Jeremy’s buzz about stingless bees inspired the launch of Ag start-up company, Sting-Less, while completing his HSC last year. Sting-Less specialises in the use of stingless bees for crop pollination and the brokerage of colonies.

Jeremy is also experimenting using stingless bees to cross pollinate macadamia varieties to improve production.

The company is based on one of only a few certified organic macadamia farms in the region. Along with parents Jane and Charles, Jeremy cares for 1800 trees on the 50-hectare farm that supplies local processor Nambucca Macnuts.

Jeremy’s foray into stingless bees started at the age of 14 through involvement in a local growers group.

“My first paid job was actually splitting stingless bee colonies in halves for another local farmer,” Jeremy said.

“We are part of local growers pool called the Nambucca Area Macadamia Growers Association. One of the growers, Peter Ranking, is a very successful macadamia grower who was using stingless bees and we bought two colonies.”

“I had to split the colonies and built my own boxes. Under Peter’s guidance, I expanded my family’s own collection of colonies. Peter was impressed with my boxes and asked if I would do his, so I made twenty as well.”

The Higgins family’s macadamia farm is one of only few that is certified organic in the Nambucca region.

“The grower group is a very sociable one and the word soon spread. My parents would always bring me along to meetings and I would make myself known. It was the first type of business networking that I had done.”

Sting-Less now has its first six clients and Jeremy has expanded his networking efforts to the local blueberry industry.

“My goal is for the potential of stingless bees and my business to be taken seriously and that’s happening, so its good news. It is seasonal work, so the cashflow aspect is hard.

“Stingless bees will also keep me involved in local food production. Farming is all I have known. Before moving to the macadamia farm in 2005, our family had a beef grazing property at Nowendoc.”

Low GI sugar found in Stingless bee honey

An Agrifutures Australia research project has revealed a low GI sugar – trehalulose – is a major component of native stingless bee honey.

Australia has 11 native stingless bee species and Agrifutures Australia is buzzing about their potential to be the basis for a rapidly growing emerging industry.

Stingless bees produce a sweet but tangy honey that is highly prized by consumers and has long been thought to have therapeutic properties.

A report on the project released in October last year says the identification of trehalulose in these honeys has given further credence to these beneficial claims.
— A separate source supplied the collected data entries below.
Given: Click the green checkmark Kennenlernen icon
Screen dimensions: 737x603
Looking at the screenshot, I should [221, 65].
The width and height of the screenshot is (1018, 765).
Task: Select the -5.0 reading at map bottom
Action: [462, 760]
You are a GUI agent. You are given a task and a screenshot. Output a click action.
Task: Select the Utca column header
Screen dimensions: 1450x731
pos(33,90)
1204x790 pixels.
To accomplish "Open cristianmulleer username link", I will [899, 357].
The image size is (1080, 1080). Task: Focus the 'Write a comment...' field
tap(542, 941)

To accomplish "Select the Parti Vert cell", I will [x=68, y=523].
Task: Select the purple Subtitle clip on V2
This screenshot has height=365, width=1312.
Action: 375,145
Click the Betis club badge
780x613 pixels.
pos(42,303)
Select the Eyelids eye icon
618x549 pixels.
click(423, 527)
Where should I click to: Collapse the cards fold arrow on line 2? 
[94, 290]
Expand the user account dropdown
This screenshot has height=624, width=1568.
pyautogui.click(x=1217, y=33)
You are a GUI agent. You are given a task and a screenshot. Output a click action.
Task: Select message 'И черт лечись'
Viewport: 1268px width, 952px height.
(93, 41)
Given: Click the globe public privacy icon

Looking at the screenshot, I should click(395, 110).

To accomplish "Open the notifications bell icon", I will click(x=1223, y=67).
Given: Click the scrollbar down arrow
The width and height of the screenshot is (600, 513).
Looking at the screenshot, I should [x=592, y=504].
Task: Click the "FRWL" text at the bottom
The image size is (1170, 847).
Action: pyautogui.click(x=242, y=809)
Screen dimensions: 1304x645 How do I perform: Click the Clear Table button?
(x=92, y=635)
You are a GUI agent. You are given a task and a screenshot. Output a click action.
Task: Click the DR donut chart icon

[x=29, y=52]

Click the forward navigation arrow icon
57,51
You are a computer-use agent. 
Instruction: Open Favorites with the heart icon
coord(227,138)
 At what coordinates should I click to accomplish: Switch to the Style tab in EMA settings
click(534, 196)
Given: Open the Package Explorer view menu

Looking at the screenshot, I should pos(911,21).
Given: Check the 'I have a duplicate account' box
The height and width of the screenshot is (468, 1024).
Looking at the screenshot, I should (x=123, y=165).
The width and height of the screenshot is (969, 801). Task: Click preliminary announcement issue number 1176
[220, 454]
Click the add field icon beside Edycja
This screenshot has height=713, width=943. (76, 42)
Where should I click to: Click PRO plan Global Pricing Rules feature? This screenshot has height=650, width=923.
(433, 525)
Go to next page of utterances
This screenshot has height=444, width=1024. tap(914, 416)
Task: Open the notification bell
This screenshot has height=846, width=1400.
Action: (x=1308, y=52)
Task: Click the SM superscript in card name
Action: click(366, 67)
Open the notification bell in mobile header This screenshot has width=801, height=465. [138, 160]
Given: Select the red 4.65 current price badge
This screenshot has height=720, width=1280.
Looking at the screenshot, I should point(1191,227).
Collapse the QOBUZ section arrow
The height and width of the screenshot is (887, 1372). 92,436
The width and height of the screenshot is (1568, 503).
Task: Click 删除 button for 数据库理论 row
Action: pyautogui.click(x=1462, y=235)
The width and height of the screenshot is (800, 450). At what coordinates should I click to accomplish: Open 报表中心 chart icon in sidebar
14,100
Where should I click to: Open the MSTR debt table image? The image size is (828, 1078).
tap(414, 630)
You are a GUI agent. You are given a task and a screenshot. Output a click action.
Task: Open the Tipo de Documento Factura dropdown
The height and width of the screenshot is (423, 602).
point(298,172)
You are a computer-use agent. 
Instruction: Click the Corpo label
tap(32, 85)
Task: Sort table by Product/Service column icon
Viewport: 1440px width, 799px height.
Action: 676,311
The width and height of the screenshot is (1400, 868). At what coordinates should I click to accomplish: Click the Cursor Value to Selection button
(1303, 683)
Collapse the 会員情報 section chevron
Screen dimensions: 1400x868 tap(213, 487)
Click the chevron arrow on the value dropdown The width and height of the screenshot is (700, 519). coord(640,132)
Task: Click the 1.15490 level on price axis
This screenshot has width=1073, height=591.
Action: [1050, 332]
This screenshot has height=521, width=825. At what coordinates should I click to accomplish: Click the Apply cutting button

“This unusual sugar is not found as a major component in any other food, and serves as a distinctive marker of authenticity of stingless bee honeys,” the Optimising bioactive content of Australian stingless bee honey report states.

The research project aimed to also determine whether trehalulose is produced in the environment, in the bee or in the hive.

One of Australia’s 11 native stingless bee species ( Tetragonula carbonaria) hard at work. Credit: Dr Tobias Smith, The University of Queensland

The natural distribution of stingless bees in Australia ranges from the sub-tropical coastal regions of New South Wales and Queensland to the tropical coasts of Queensland, Northern Territory and Western Australia.

The project examined honey produced by different stingless bee species across wide-ranging environments throughout these regions, from suburban backyards to horticultural crops.

Feeding experiments conducted in the study established that the biological precursor of trehalulose is sucrose, a major component in some floral nectars. Stingless bees fed sucrose in experimental hives produced honey rich in trehalulose.

These research outcomes will support the Australian Native Bee Association in its quest for an Australian Food Standard for stingless bee honey.  

“Further research is required to expand knowledge of which plant species visited by stingless bees have floral nectar rich in sucrose,” the report says.

“Surprisingly, there is limited available knowledge of the sugar profiles of floral nectar of many Australian native plants, and also key commercial crops.

“Such knowledge would enable beekeepers to selectively site hives in locations close to sources of sucrose-rich nectar and thereby bolster the trehalulose content of stingless bee honey produced in their hives.”

A copy of the Optimising bioactive content of Australian stingless bee honey report can be downloaded here.

Could native stingless bees play an important role in growing NSW Agriculture?
Read about NSW Farmers’ goal of reaching a $30 billion Ag sector by 2030 here.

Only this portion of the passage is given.